The definition of “relevant building” is deliberately wider than that in Clause 120 of the Bill, in including all buildings and not just those over 11 metres. This is because bad construction does not recognise height limits. The dreadful effects on those living in buildings with defects are not made any better by being nearer to the ground.
Amendment 235 sets up the membership of the building safety cost panel. It does not require this to be a government body or that money has to be channelled through government. Provisionally, I envisage that membership might include a fire-risk assessor or fire engineer, a building-control specialist and an actuary. The amendment sets in place certain administrative details relating to the functions, powers and obligations towards the panel, with default offences for non-co-operation.
Amendment 236 covers liabilities and how the panel is to determine those, including whether the fund should meet the remediation cost, as opposed to some other person or body. Proposed new subsection (4) covers situations where there is a form of warranty in the leases granted by the developer—namely, that there was compliance with the statutory standards. I believe that Royal Artillery Quays is one area where such clauses exist in leases. That would be a matter for this body to deal with.
Amendment 237 sets up the building safety cost fund itself, secured by a levy on the industry. Again, this is not prescriptive as to the detail and it does not say precisely how the levy shall be imposed. There are
all sorts of possibilities. It might be, as the Mayor of London suggests, a development charge, or it might be a charge—ha!—on all those consented but long unbuilt residential plots that we keep hearing about. Would that not be a good thing? It might be a larger-developer turnover levy, or a specific charge on those whose poor standards have already been shown to have caused loss, in addition to direct remediation responsibility where proven. I happen to think that putting this on the statute book might be an encouragement for the industry to take greater voluntary steps pursuant to the exhortation from the Secretary of State. In other words, it is putting the Secretary of State’s voluntary scheme into a mandatory form.
I am advised on good authority of parliamentary counsel that there is nothing about this approach that is inconsistent with the other powers of the Secretary of State proposed in the Bill. Together these would procure some material changes.
First, they would pass the otherwise unattached responsibility for meeting remediation cost in those cases where a perpetrator or an associate no longer exists to the industry whose practices gave rise to the problem.
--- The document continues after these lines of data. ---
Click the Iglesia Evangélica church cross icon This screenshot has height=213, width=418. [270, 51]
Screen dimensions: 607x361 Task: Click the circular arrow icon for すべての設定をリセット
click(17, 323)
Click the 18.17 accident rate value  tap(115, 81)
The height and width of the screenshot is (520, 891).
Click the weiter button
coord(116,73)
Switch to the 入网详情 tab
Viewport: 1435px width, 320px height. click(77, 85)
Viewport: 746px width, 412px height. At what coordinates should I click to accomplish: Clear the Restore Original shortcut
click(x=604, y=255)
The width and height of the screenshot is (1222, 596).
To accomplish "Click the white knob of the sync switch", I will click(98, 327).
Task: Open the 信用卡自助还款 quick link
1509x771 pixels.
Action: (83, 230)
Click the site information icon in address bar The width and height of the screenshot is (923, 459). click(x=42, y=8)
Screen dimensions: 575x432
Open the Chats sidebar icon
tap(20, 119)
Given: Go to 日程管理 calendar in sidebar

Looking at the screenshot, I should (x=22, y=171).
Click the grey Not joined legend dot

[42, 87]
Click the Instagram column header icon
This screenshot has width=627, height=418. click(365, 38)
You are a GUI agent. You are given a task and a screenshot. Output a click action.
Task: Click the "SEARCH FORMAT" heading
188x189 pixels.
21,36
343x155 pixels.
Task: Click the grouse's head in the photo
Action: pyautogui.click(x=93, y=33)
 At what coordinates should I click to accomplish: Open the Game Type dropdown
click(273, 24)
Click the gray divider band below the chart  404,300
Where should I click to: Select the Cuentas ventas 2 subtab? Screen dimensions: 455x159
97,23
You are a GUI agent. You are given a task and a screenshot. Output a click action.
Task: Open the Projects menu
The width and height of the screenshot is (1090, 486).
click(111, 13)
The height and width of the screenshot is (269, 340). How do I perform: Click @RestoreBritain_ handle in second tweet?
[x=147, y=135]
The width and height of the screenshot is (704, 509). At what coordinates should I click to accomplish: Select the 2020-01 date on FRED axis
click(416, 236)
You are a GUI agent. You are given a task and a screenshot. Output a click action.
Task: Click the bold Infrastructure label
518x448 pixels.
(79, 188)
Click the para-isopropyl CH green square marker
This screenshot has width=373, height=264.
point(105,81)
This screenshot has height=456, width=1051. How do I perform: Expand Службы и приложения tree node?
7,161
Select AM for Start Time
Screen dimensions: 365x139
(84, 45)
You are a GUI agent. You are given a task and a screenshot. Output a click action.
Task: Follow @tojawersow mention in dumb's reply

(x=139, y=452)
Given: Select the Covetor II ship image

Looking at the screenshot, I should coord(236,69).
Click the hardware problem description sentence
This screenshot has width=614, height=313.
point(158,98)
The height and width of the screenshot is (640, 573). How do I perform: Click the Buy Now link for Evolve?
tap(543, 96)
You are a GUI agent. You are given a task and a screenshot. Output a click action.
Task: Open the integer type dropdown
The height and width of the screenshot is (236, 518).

Secondly, they would provide delivery on protecting innocent owners from unfair impositions, promised by the Government and demanded by all noble Lords in debates on previous stages of the Bill. Thirdly, they would set in place a clear line of funding without taxpayer burdens. Fourthly, they would not encounter the complex exclusions, conditionality and potential for cost and delay of the Government’s own waterfall approach, and could be designed to make early and substantial contributions towards remediation costs. Finally, they would be an ongoing reminder that bad commercial practices in construction will be called out by government and Parliament, thus providing a disincentive to further perpetuation of careless practice and passing the devastating outcomes on to wider society for the future.
It is necessary for me to invite the Minister to explain why the Bill provides for the innocent to bear the responsibilities properly attributable to the developer and the construction sector, and more particularly, why putting that onus back onto the industry is unjust, unacceptable or wrong in policy terms.